Bir de duvar piyanosu var, İstanbul Demiryolu Müzesi’nde … Müzeyi gezdiğim sıra- i da genç bir Alman turist, piyanoyu görünce dayanamadı, kapağını açarak parmaklarını tuşların üstünde gezdiriverdi.
Müzenin kurucusu olan Eğitim Müdür Yardımcısı Ruhan Çelebi, piyanonun TCDD Yakacık Hastanesi’nden geti rildiğini, büyük bir olasılıkla da, 1935 yılında Yakacık’taki arazisini, sanatoryum yapılması şartıyla devlete bağışlayan bir İngiliz’e ait olduğunu söyledi.
Kapının iç tarafında, Osmanlı dönemindeki tren şefinin lacivert üniforması üstüne geçirilmiş, başında kırmızı fesliyle, bir demiryolu görevlisi mankeni de yer alıyor.
Kocaman yuvarlak kadranlı saat ise, yakın zamanlara kadar Sirkeci Garı’nın tarihi peron saatlerinden birisiydi. Bir camekanın içinde de, hareket düdüğü, şef tren borusu filan var
Bir başka camekanda, Yataklı Vagonları Fransızların çalıştırdığı dönemlerde kullanılmış zarif gümüşten, alpaka yemek takımları dikkatleri çekiyor ..

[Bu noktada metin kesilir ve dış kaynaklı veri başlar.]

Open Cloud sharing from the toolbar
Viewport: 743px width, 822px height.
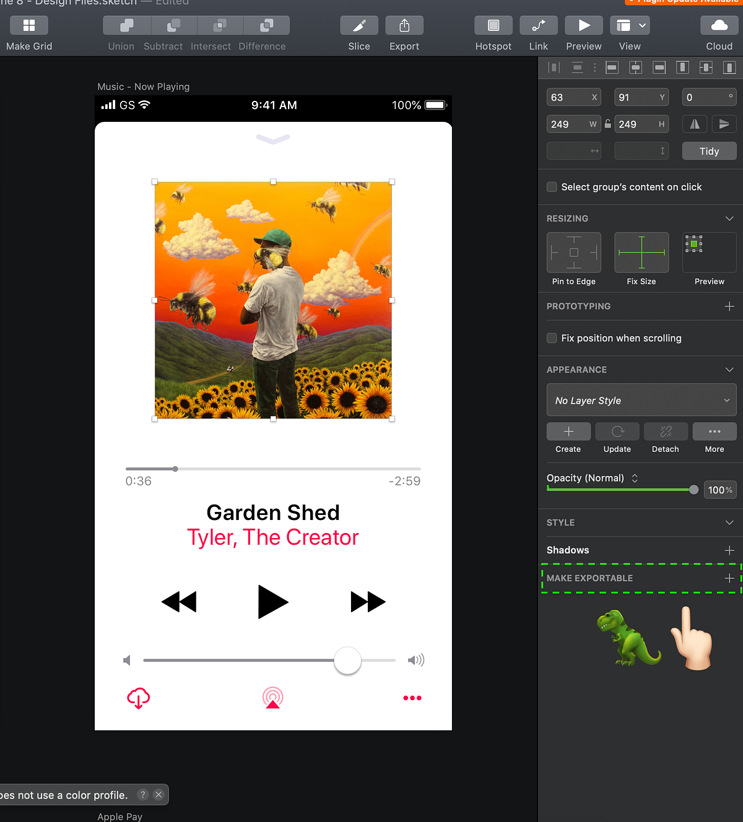(719, 25)
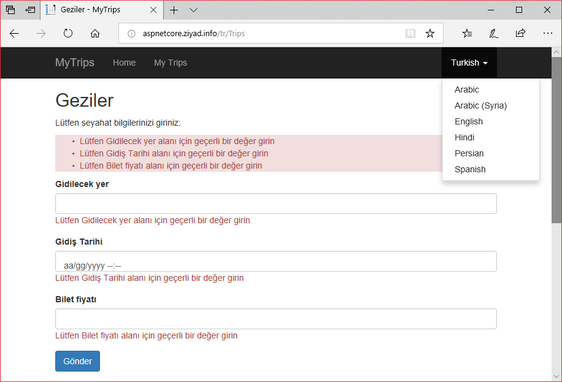Image resolution: width=562 pixels, height=382 pixels.
Task: Select English from the language list
Action: tap(468, 121)
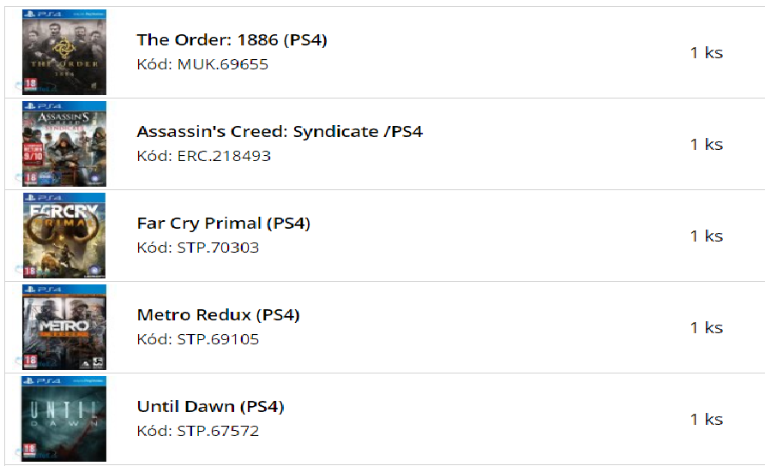Viewport: 765px width, 466px height.
Task: Open the Until Dawn cover thumbnail
Action: (x=64, y=419)
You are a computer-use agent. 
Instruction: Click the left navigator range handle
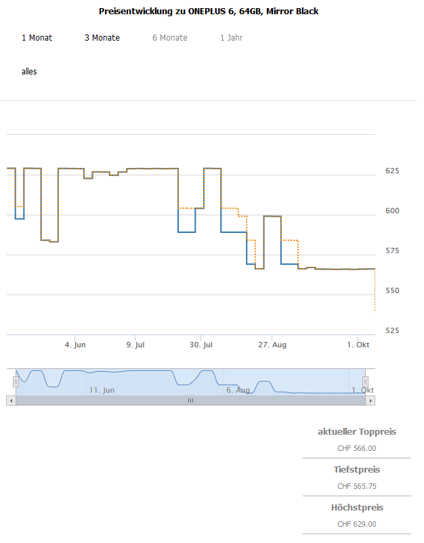click(16, 382)
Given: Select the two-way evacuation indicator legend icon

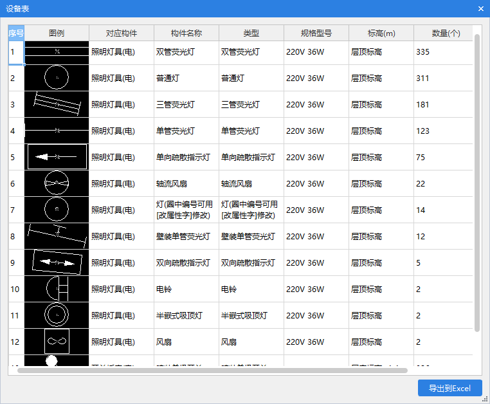Looking at the screenshot, I should (x=57, y=262).
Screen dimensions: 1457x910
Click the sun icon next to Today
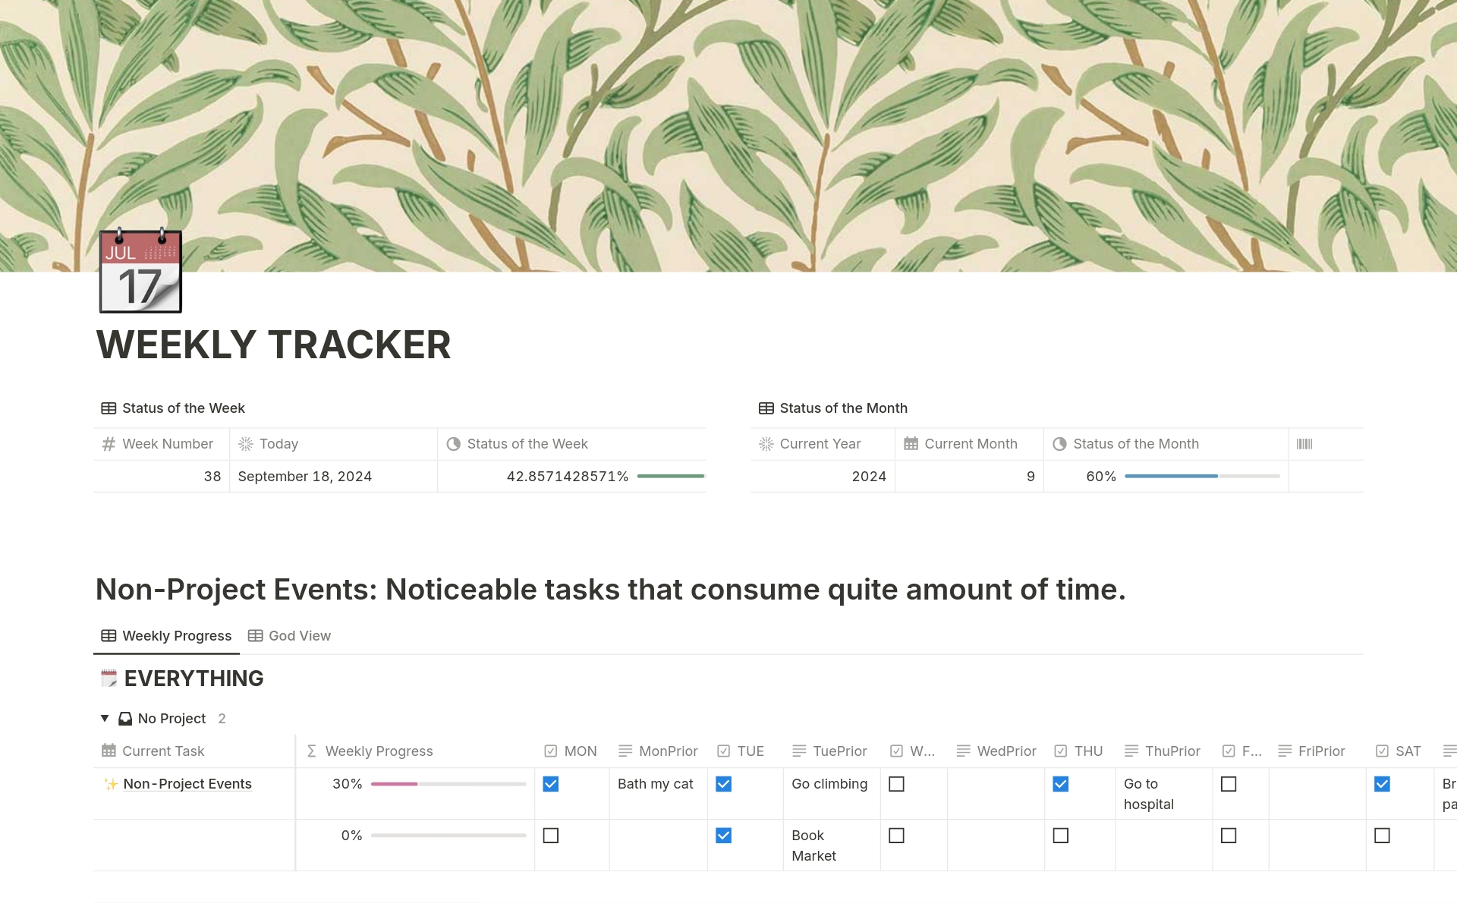pyautogui.click(x=247, y=443)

Müzeyi gezerken, eski trenler nasıl burnumda tüttü, bilemezsiniz! Meğer tren düdüğünü bile nasıl özlemişim!
İstedim ki, o eski kara trenlerden birine bineyim, şöyle bir Ankara’ya gideyim! Restoranda yemeğimi yiyeyim, sonra kompartımanıma geçip yatağıma gireyim! Tekerleklerin raylarda çıkardığı ritmik takırtıları dinleye dinleye ta Ankara’ya gideyim, sonra inmeden geri döneyim.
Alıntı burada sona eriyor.